Work request → Tally up how many lines in the listing below contain the string "height", and give only the total.

Input for this task →
+--

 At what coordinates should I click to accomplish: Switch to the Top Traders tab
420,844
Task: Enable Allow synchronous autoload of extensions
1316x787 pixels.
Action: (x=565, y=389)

+--

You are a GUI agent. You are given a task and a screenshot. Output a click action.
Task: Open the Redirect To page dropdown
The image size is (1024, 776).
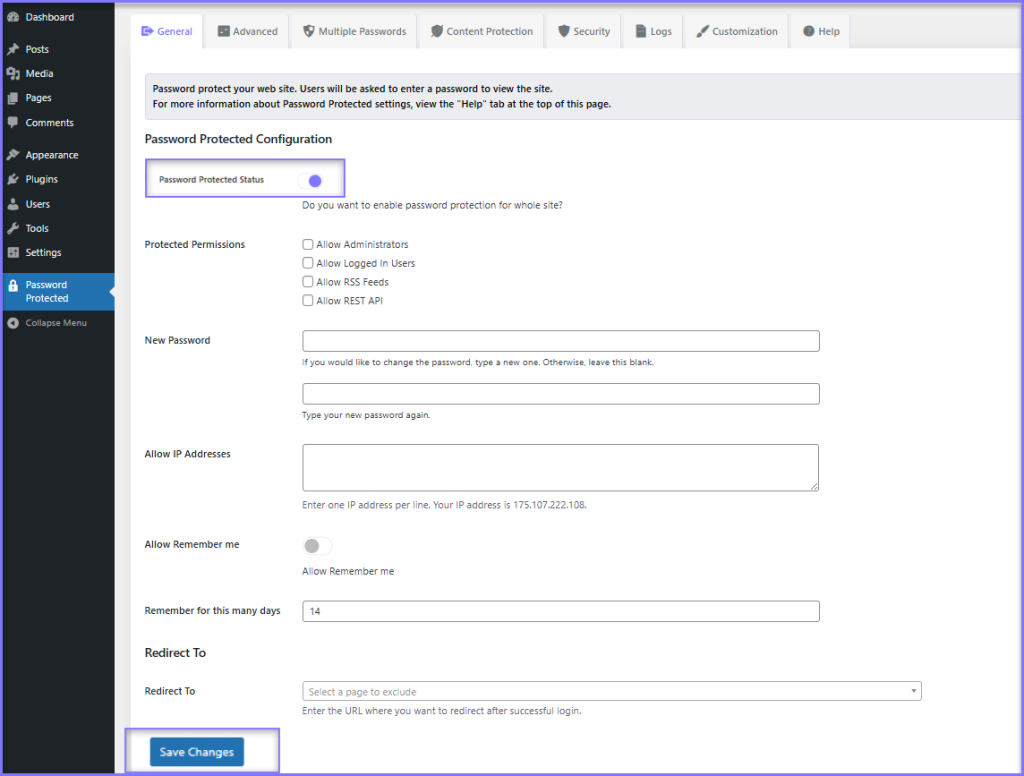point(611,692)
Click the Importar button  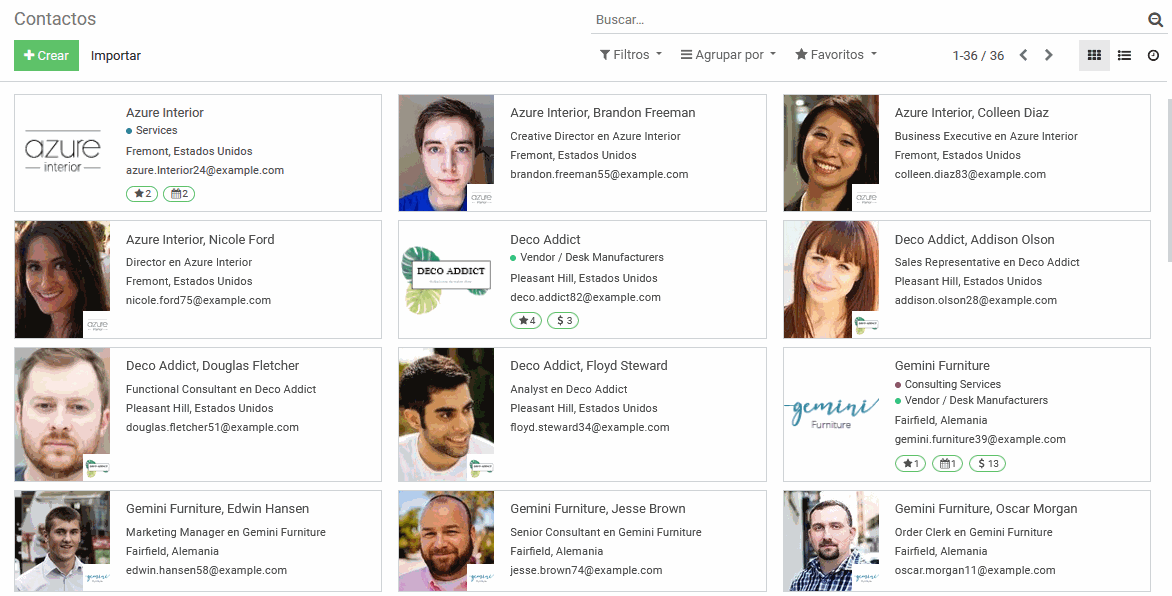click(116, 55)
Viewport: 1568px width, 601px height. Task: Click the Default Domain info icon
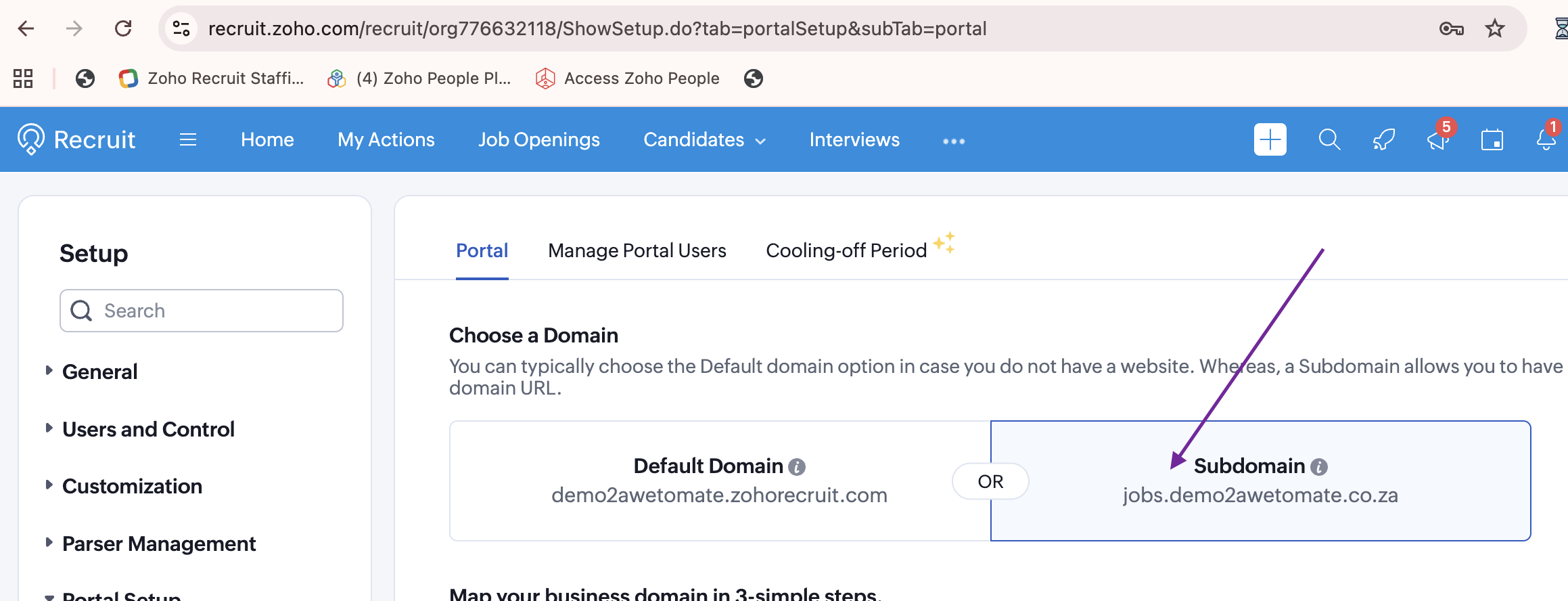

+--

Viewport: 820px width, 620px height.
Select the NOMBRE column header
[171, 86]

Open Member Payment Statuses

+--

The completed task → 2